● **Exercise input**

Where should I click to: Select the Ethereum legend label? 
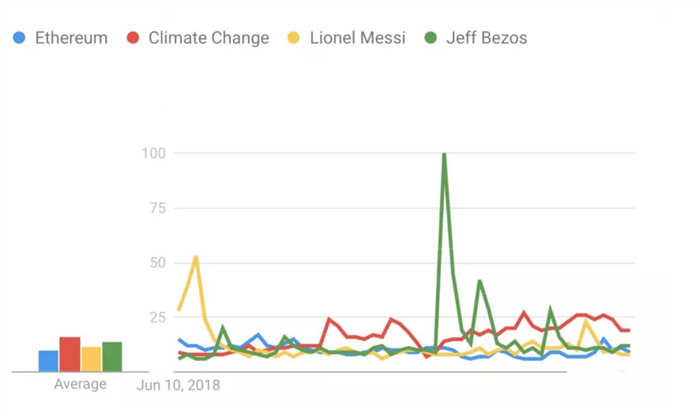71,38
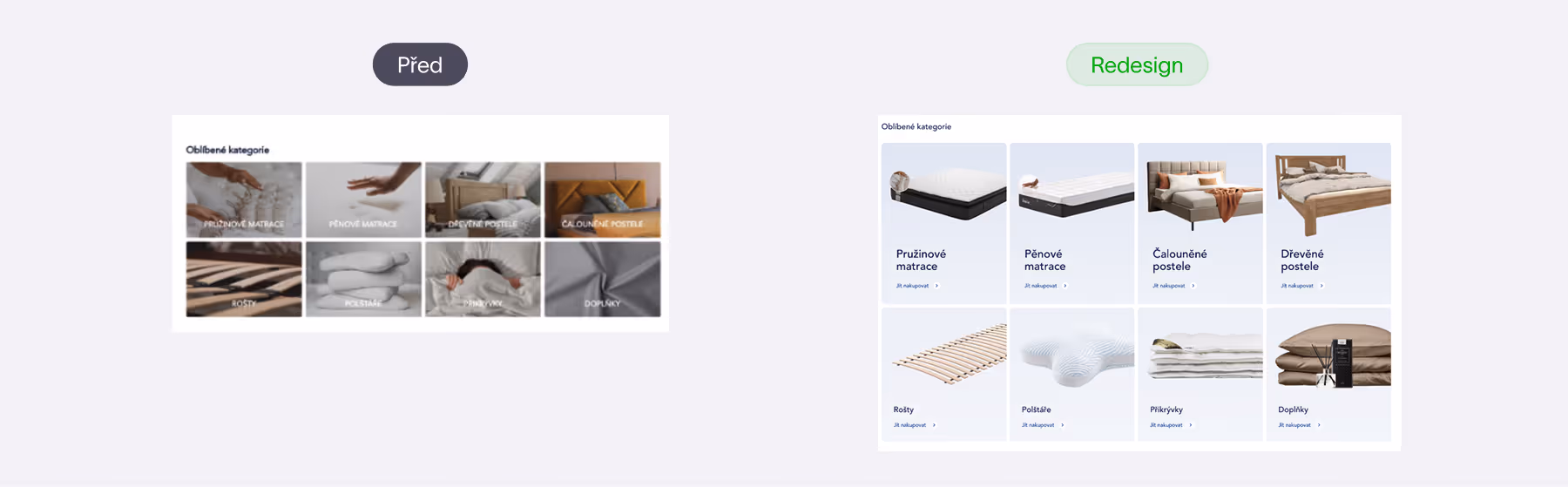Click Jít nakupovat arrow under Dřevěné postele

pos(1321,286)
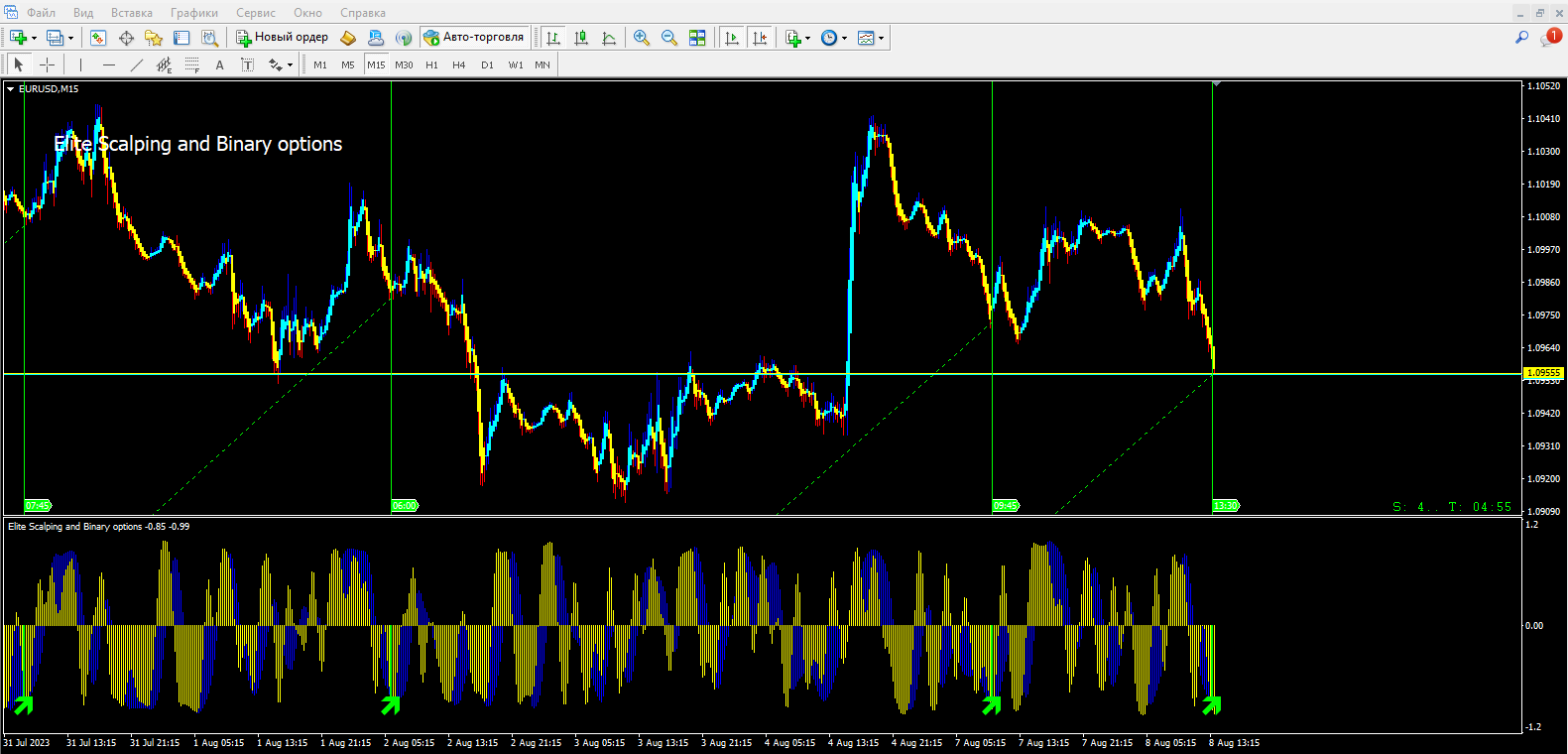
==
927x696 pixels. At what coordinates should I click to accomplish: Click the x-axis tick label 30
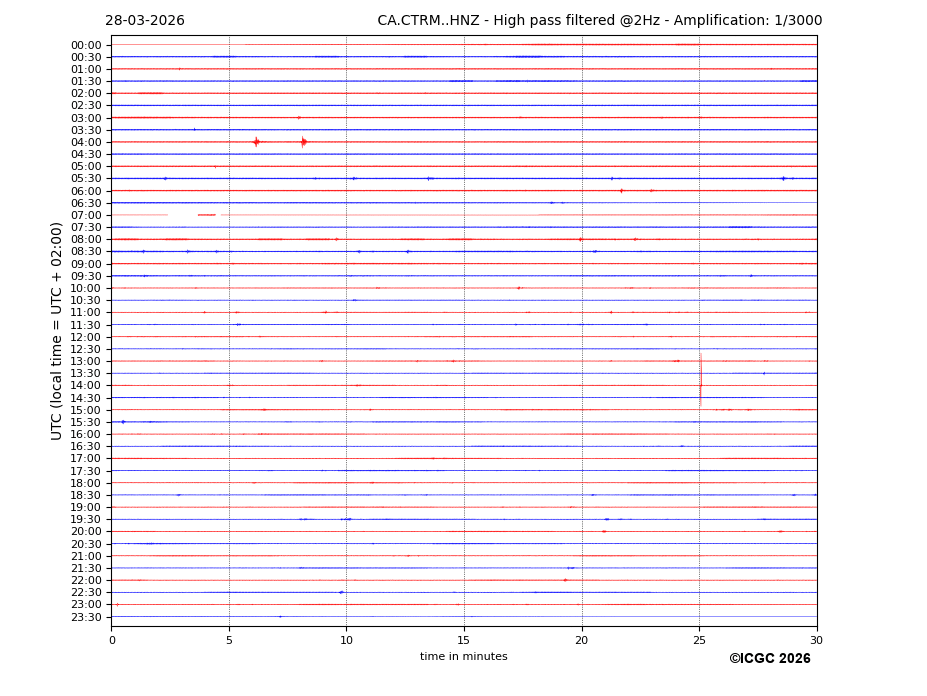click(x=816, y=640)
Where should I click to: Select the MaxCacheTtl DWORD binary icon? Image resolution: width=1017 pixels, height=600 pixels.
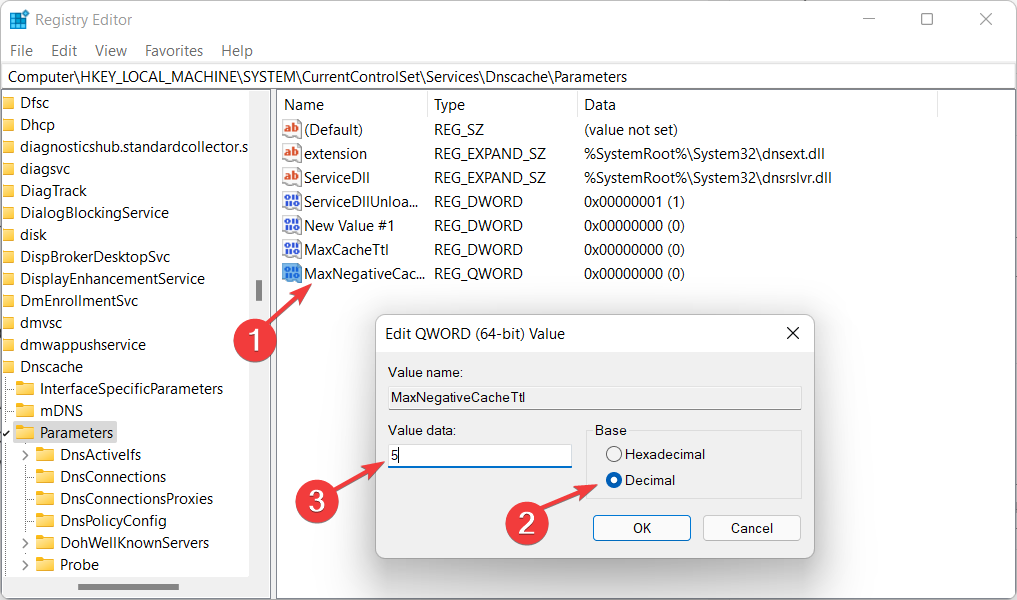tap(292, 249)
...
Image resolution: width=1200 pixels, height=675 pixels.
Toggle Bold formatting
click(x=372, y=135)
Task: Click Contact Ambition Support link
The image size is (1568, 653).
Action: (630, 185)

● **Short problem**
Please express the lines from the line with "Task: Click Contact Ambition Support link" to the line with "Action: (630, 185)" as a numbered list, leaving out blank lines.

● **Response**
1. Task: Click Contact Ambition Support link
2. The image size is (1568, 653).
3. Action: (630, 185)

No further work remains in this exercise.